While moderate currency movements may not affect UK holidaymakers to the Eurozone, any fall in GPB could influence those who are making large currency transactions: perhaps because they are buying a foreign property to start a new lifestyle, or to run as a holiday let.
On a large transaction, such as a purchase of a house, the fall in exchange rate from 1.43 to 1.31 is clearly more significant than on the cost of a holiday. For example, a property priced at 60,000 Euros would cost 41,958 GBP at the exchange rate of 1.43 in December 2015. At the start of February 2016, with an exchange rate of 1.31, it would cost 45,801 GPB. However, the increase in purchase price could be partially offset by any rental income, paid in Euros, giving a greater yield. A holiday rental income of 1,000 Euros pcm would be worth 699 GBP at an exchange rate of 1.43 and 763 GBP at 1.31.
Vezza Jones, a British expat who lives in La Alpujarra, southern Spain, said:
“When we were buying in Spain, we kept a close eye on the exchange rates and we changed our Pounds for Euros when the time was right – about three months before we needed the money. I’m glad we did as we exchanged on a high rate. As for smaller items, I’ll quickly check the exchange rate but, if there’s not a massive difference, I’ll buy with ease in mind rather than saving a few pennies.”
Julia Clode, a live-in care nurse based in Surrey, UK, says:
“At the end of 2015, the price of Spanish property looked appealing to us. With a strong Pound, the idea of buying a second property in Andalucia seemed a profitable investment. The price of properties in La Alpujarra is reasonable and we believe prices will rise in future. This area has many geographical benefits, such as being close to mountains and the sea, and offers areas of outstanding natural beauty. We were convinced!
“After searching property websites, several places caught our eye but then we heard surprising news that the strength of the Pound to the Euro had started to fall. This would have an impact of thousands on our purchase. The only advantage would be that rental income would reap a higher yield in Pounds if the Euro was strong. This made us question whether a second purchase in Spain is a sound investment: for now, it has curbed our enthusiasm.”
Where is it all heading?
So where is Sterling heading against foreign currencies, with peak holiday season just round the corner? Dominic Baldwin from CornhillFX says:
“The general market feeling is that we’ve now seen the big moves. The likelihood is that the prices will settle around these lower levels and the range for Pound versus Euro is likely to be between 1.30 and 1.35 in the short term. The range of Pound versus the Dollar is thought to be between 1.40 and 1.45. Obviously, there are many determining factors which may change this picture as we move towards the summer months.”
One of these is a looming UK referendum about whether Britain should leave the European Union – the “Brexit”. This is making traders nervous about Sterling, just at the time when many people are making their travel choices, and has recently seen the exchange rate dip down to 1.275.

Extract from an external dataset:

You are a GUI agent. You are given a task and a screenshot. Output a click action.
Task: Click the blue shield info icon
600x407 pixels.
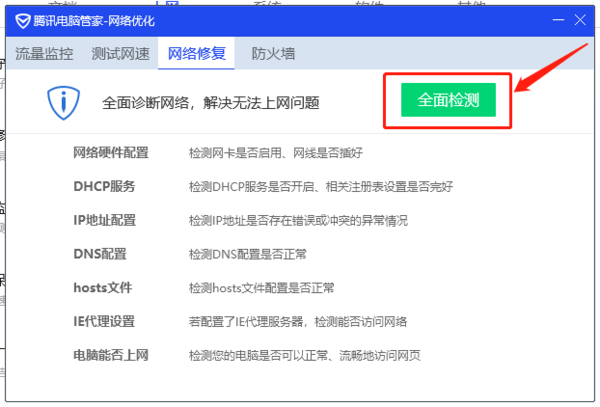tap(63, 102)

In the coming weeks, Dominic Baldwin believes that upcoming announcements revealing “top tier data from across the globe” could be significant for the shape of Sterling in coming weeks, as could announcements about UK inflation levels and imminent interest rate rises. For now, though, it is a waiting game.
Looking at the overall picture, it seems likely that this year’s travellers will take recent currency movements on the nose unless they happen to be wannabee expats or property investors where shifts in the rate can cause the loss of thousands. In fact, they are doing better with their GPB in the Eurozone than between 2009 to mid-2015. Meanwhile, New Zealand and Australia could prove prudent choices for summer 2016. For those who don’t want a long-haul trip, the situation is not likely to change. Holidaymakers may not notice that their spending money has been eroded by ten percent, instead opting to focus on the benefits of their chosen destination.